Eché a correr desesperadamente hacia la salida, sorteando lápidas y estatuas. Escuché al cochero gritar detrás de mí, trepando fuera de la fosa. Vislumbré la verja de la salida y el carruaje al otro lado. Corrí sin aliento hacia allí. Los pasos del cochero estaban próximos. Comprendí que me alcanzaría en cuestión de segundos en campo abierto. Recordé el arma en su mano y miré desesperadamente a mi alrededor buscando un escondite. Detuve la mirada en la única alternativa que tenía. Rogué que al cochero nunca se le ocurriese buscar allí: el baúl de equipaje que había en la parte trasera del carruaje. Salté sobre la plataforma y me metí de cabeza.

En apenas unos segundos, oí los pasos apresurados del cochero alcanzar el corredor de cipreses.

Imaginé lo que sus ojos estaban viendo. El sendero, vacío en la lluvia. Los pasos se detuvieron. Rodearon el carruaje. Temí haber dejado huellas que delatasen mi presencia. Sentí el cuerpo del cochero trepar sobre el pescante.

Permanecí inmóvil. Los caballos relincharon. La espera me resultó interminable. Entonces escuché el chasquido de un látigo, y una sacudida me derribó sobre el fondo del baúl. Nos estábamos moviendo.

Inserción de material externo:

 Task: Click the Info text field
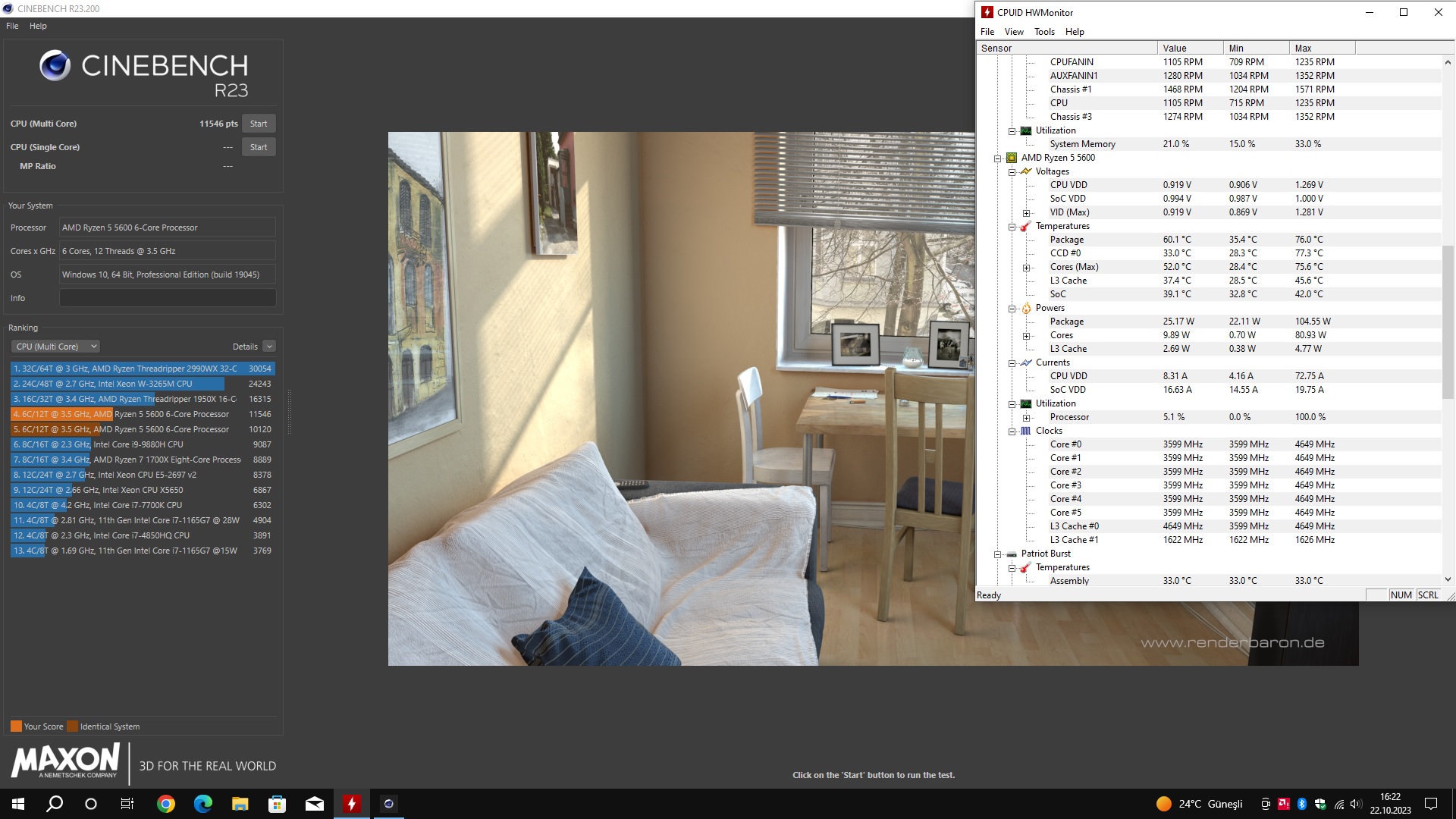click(168, 298)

El traqueteo pronto se tradujo en una vibración seca y brusca que me golpeaba los músculos petrificados por el frío. Traté de asomarme hasta la abertura del baúl, pero me resultaba casi imposible sostenerme con el vaivén.

Dejábamos Sarriá atrás. Calculé las probabilidades de romperme la crisma si intentaba saltar del carruaje en marcha. Descarté la idea. No me sentía con fuerzas de intentar más heroísmos y, en el fondo, deseaba saber adónde nos dirigíamos, así que me rendí a las circunstancias. Me tendí a descansar en el fondo del baúl como pude. Sospechaba que iba a necesitar recuperar fuerzas para más adelante.

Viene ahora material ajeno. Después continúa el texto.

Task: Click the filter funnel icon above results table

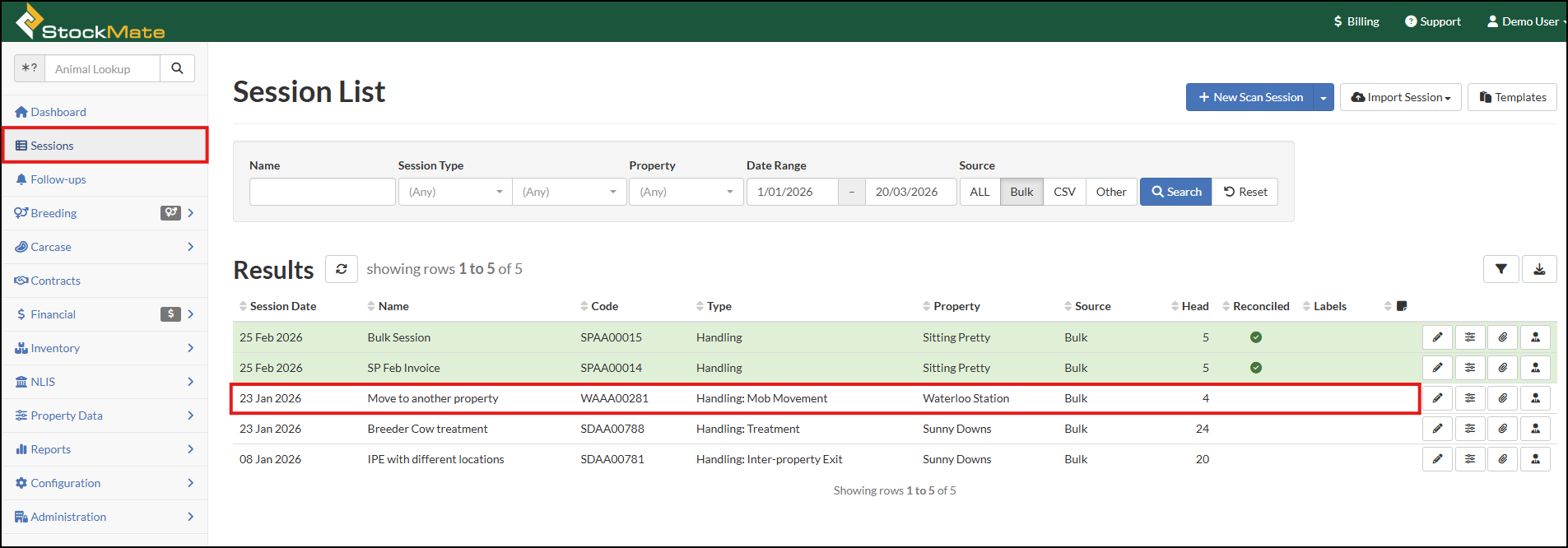Action: click(1501, 269)
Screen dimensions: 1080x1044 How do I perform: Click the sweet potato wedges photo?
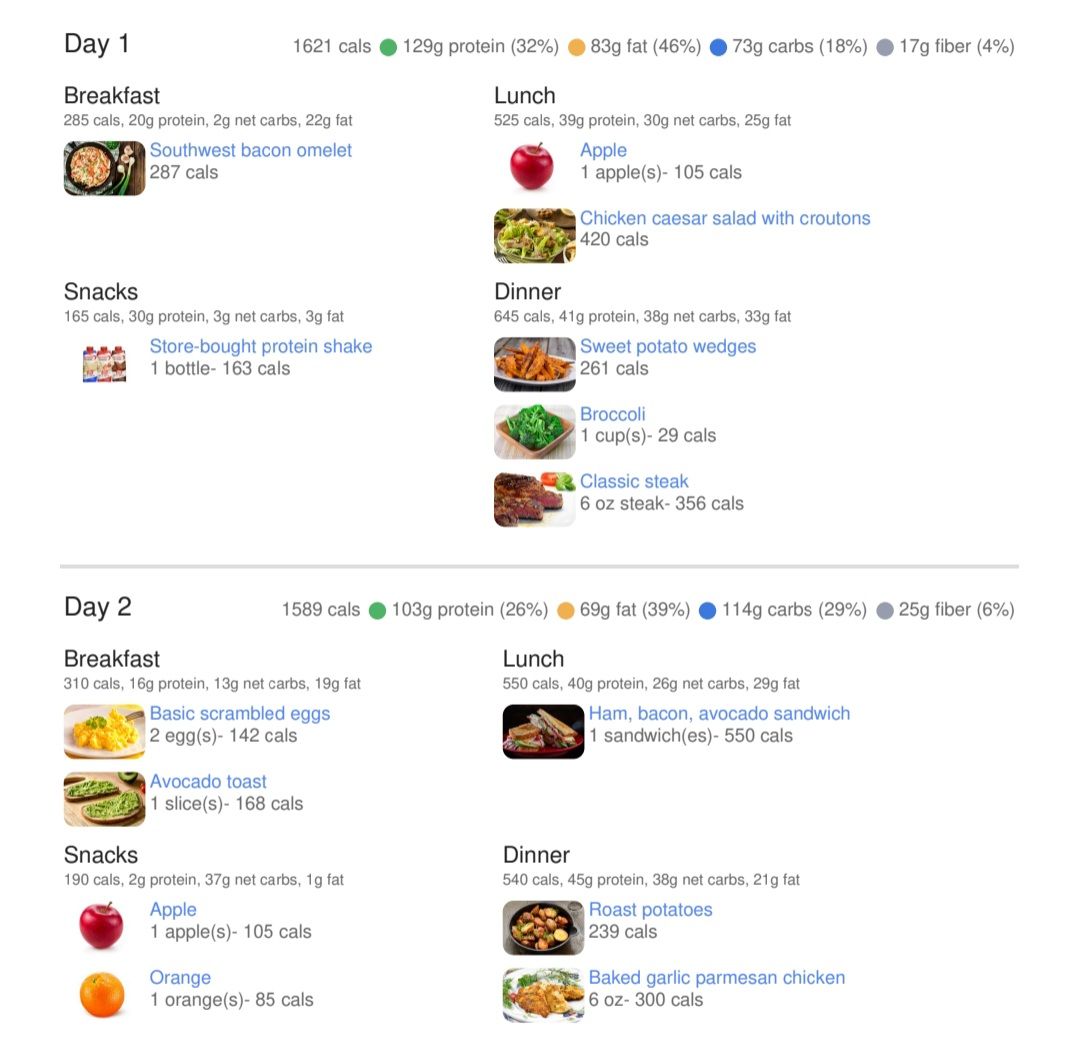[534, 364]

El trayecto se me hizo infinito. Mi perspectiva de maleta no ayudaba y me pareció que habíamos recorrido kilómetros bajo la lluvia. Los músculos se me estaban entumeciendo bajo la ropa mojada.

Habíamos dejado atrás las avenidas de mayor tráfico. Ahora recorríamos calles desiertas. Me incorporé y me alcé hasta la abertura para echar un vistazo. Vi calles oscuras y estrechas como brechas cortadas en la roca. Faroles y fachadas góticas en la neblina. Me dejé caer de nuevo, desconcertado. Estábamos en la ciudad vieja, en algún punto del Raval.

El hedor a cloacas inundadas ascendía como el rastro de un pantano. Deambulamos por el corazón de las tinieblas de Barcelona durante casi media hora antes de detenernos. Escuché al cochero descender del pescante.

Segundos después, el sonido de una compuerta. El carruaje avanzó a trote lento y penetramos en lo que, por el olor, supuse que era una vieja caballeriza. La compuerta se cerró de nuevo.

Permanecí inmóvil. El cochero desenganchó los caballos y les murmuró algunas palabras que no llegué a descifrar. Una franja de luz caía por la apertura del baúl. Oí correr agua y pasos sobre paja.

Finalmente, la luz se apagó. Los pasos del cochero se alejaron. Esperé un par de minutos, hasta que sólo pude oír la respiración de los caballos. Me deslicé fuera del baúl. Una penumbra azulada flotaba en las caballerizas. Me dirigí con sigilo hacia una puerta lateral.

Salí a un garaje oscuro de techos altos y trabados con vigas de madera. El contorno de una puerta que parecía una salida de emergencia se dibujaba al fondo. Comprobé que la cerradura sólo podía abrirse desde dentro. La abrí con cautela y salí por fin a la calle.